At the same time, the Vatican has declared June 2009-June 2010 the "Year for Priests," celebrating the men's vocation. The U.S. Conference of Catholic Bishops (USCCB), which is not directly involved in either of the Vatican investigations, has embraced the idea. And the way the bishops' conference is approaching it is further symptomatic of a persistent blind spot the hierarchy has about women in general, and women religious in particular.
The bishops' website devoted to the Year for Priests features monthly essays "by renowned women of faith" about the important function of priests in their lives. (Articles by anti-abortion activist Vicki Thorne and San Diego Zoo CFO Paula Brock have appeared thus far.) I asked Father David Toups, who oversees the site, about the absence of essays by "renowned men of faith."
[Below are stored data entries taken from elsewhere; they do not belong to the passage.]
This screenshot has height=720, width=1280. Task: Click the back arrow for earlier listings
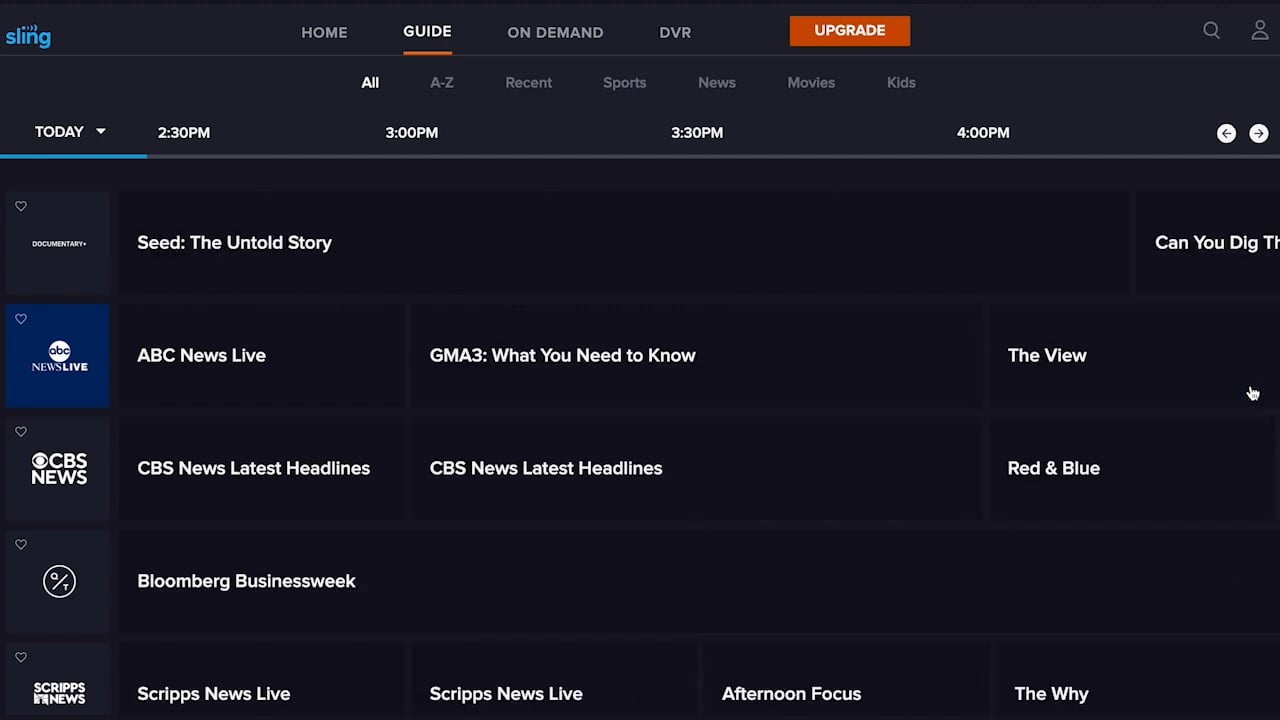click(x=1226, y=133)
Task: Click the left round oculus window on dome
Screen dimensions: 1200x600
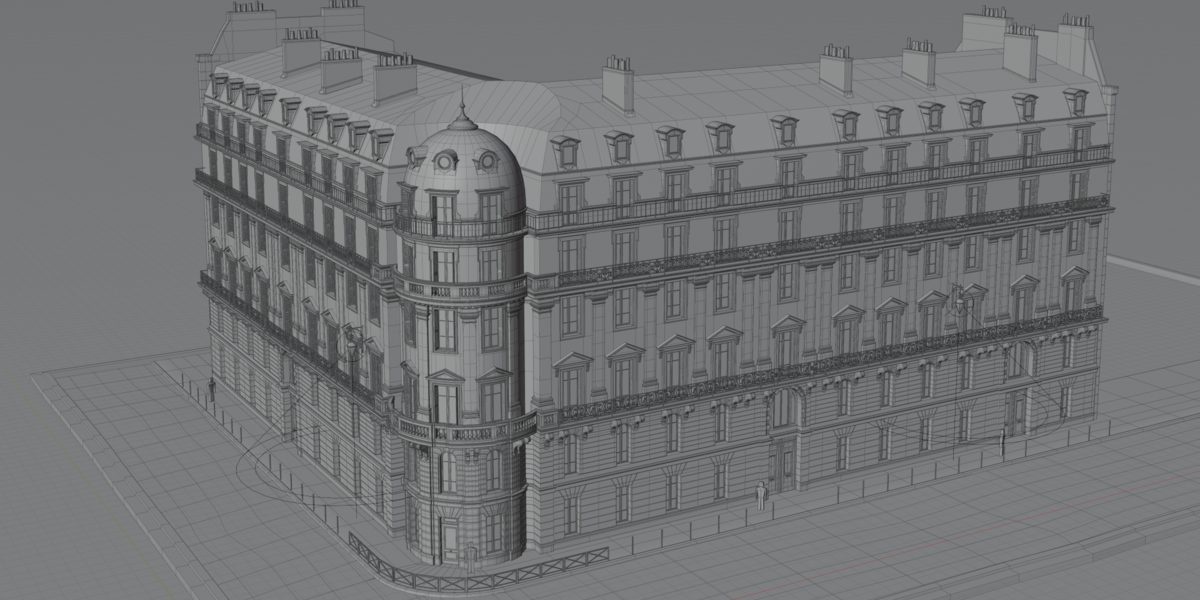Action: point(445,160)
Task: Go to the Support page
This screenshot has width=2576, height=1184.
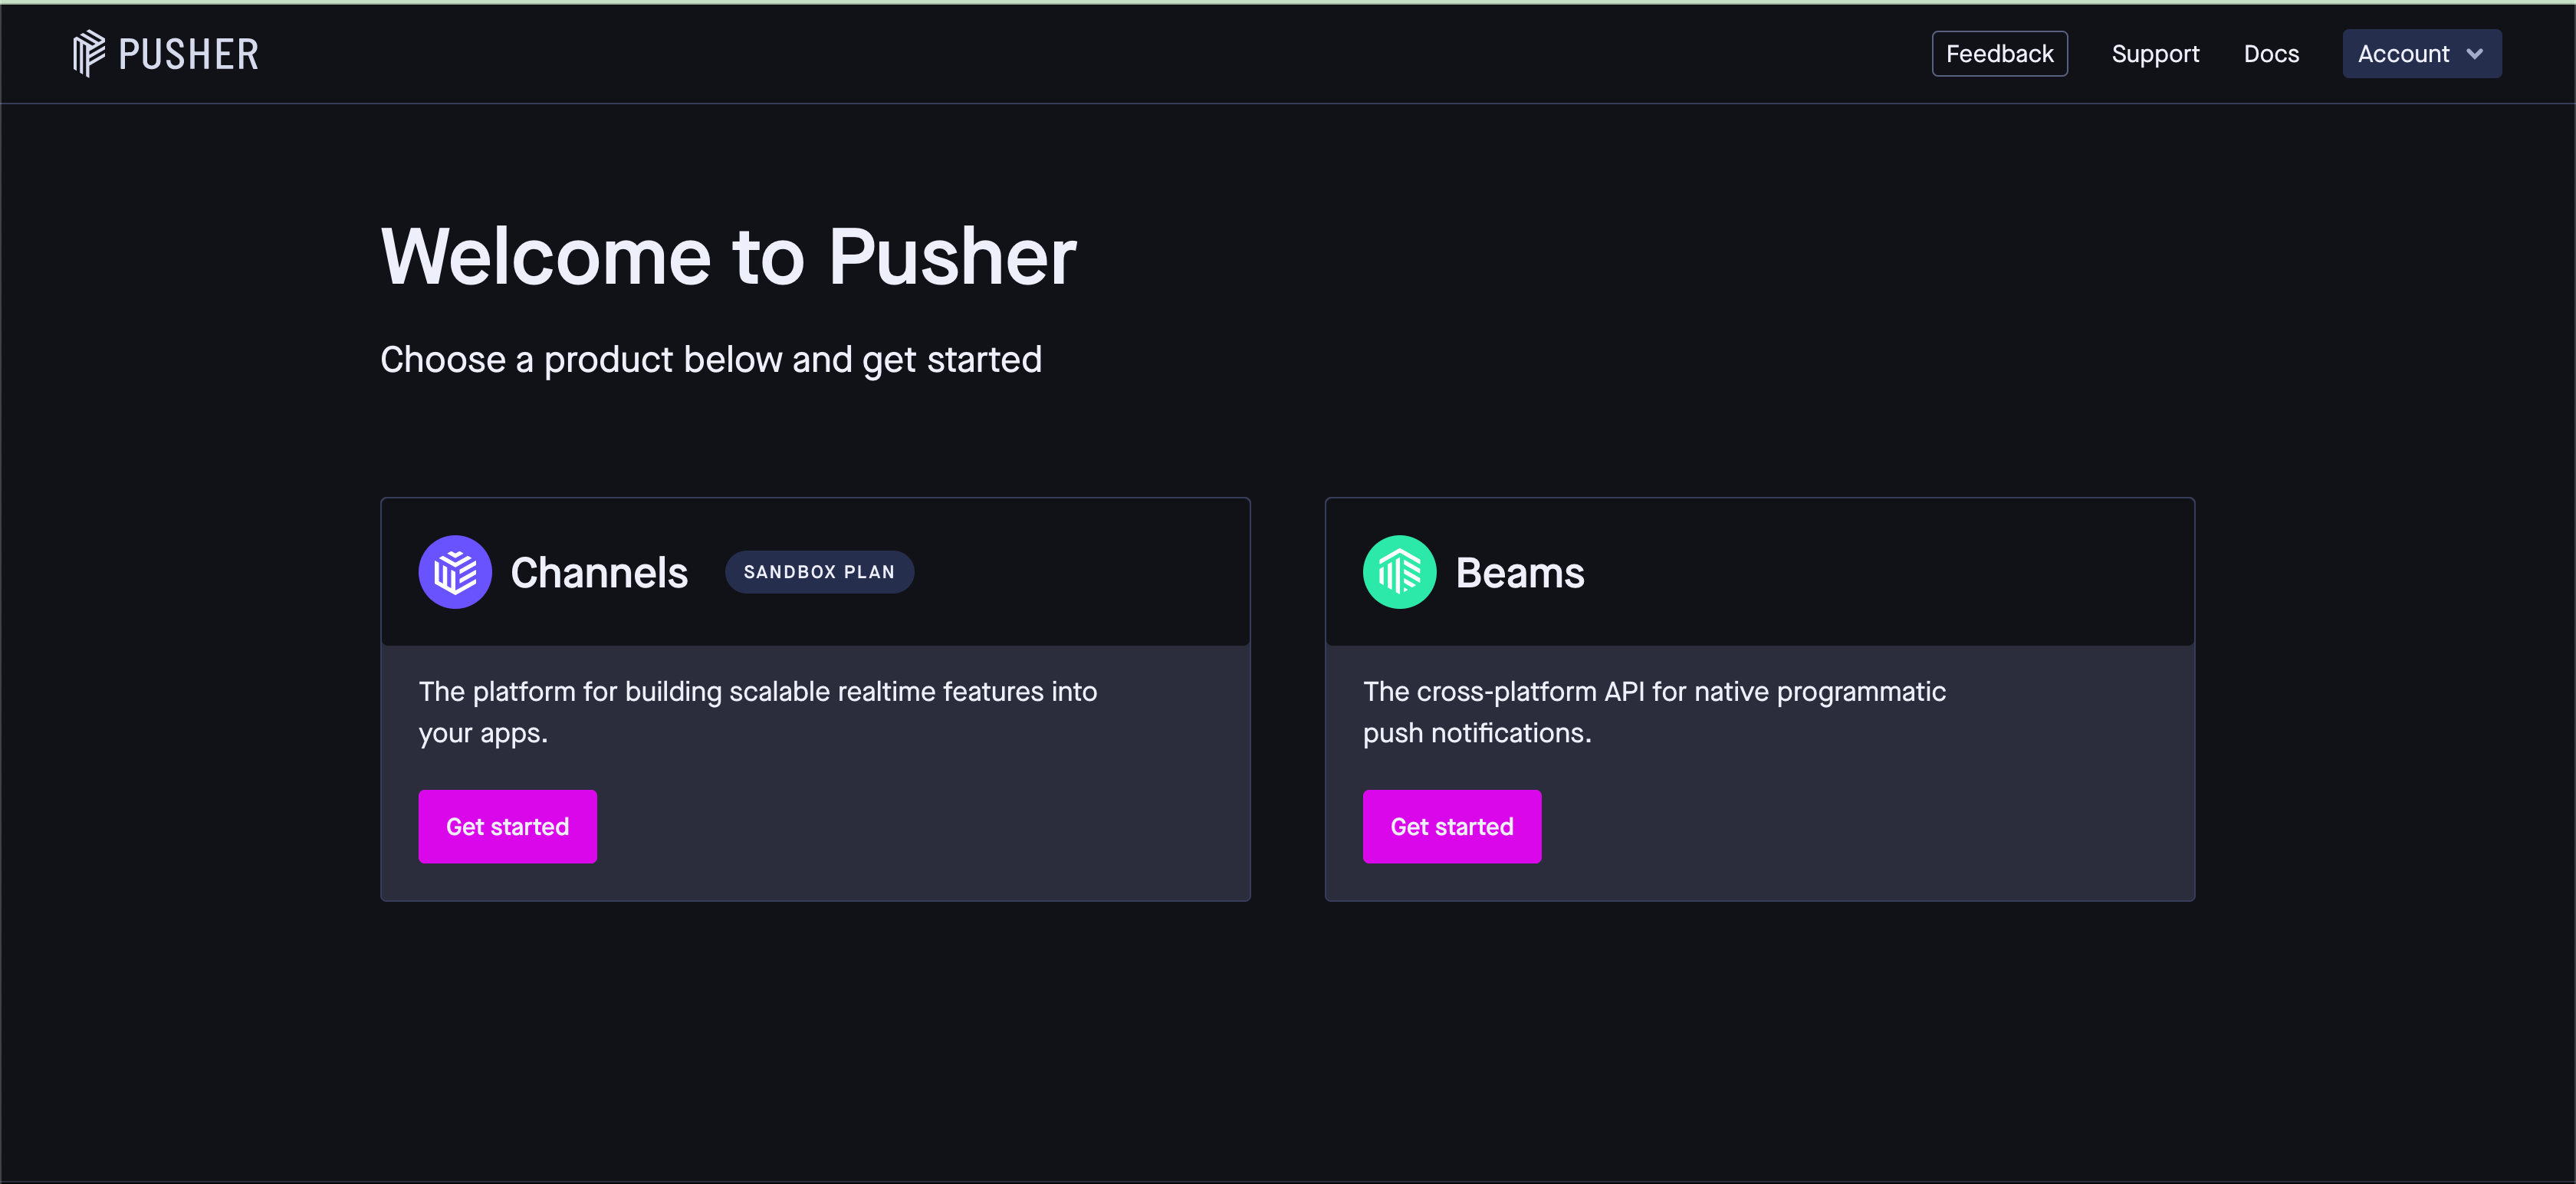Action: tap(2155, 54)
"This was intentionally done," he replied, "so as to highlight the role of renowned women and their support of the priesthood." Toups explained that "there is a special role in the support of priests by women of great faith and devotion. This has been so since the time of the early church."
Indeed it has. I asked how he would respond, then, to criticism that the church conventionally casts women in the role of "support personnel." Men and women play different but "complementary" roles, he ventured: "We are meant to complement each other in our own particular ministries."
'An ecclesiastical workforce'
There is a deep contradiction between enlisting "women of faith" to applaud a male-only priesthood, while simultaneously interrogating the spiritual soundness of religious women who have dedicated their lives to serving humanity in Christ's name.
The Vatican's investigations might well turn up some isolated instances of doctrinal abuse or excess among American nuns. And the Year for Priests might prove a positive way to focus attention on religious vocations. But both are profoundly shortsighted in terms of the shifting contours of the American social — and particularly Catholic — landscape.
There is no going back. Today's American sisters, arguably for the first time in history, are making the most of their God-given talents. They are creatively expanding the meaning of service to God, church and society in ways unimaginable to their forebears. For that they deserve celebration, not censure.
Mary Zeiss Stange is a professor of women's studies and religion at Skidmore College in Saratoga Springs, N.Y., and a member of USA TODAY's board of contributors.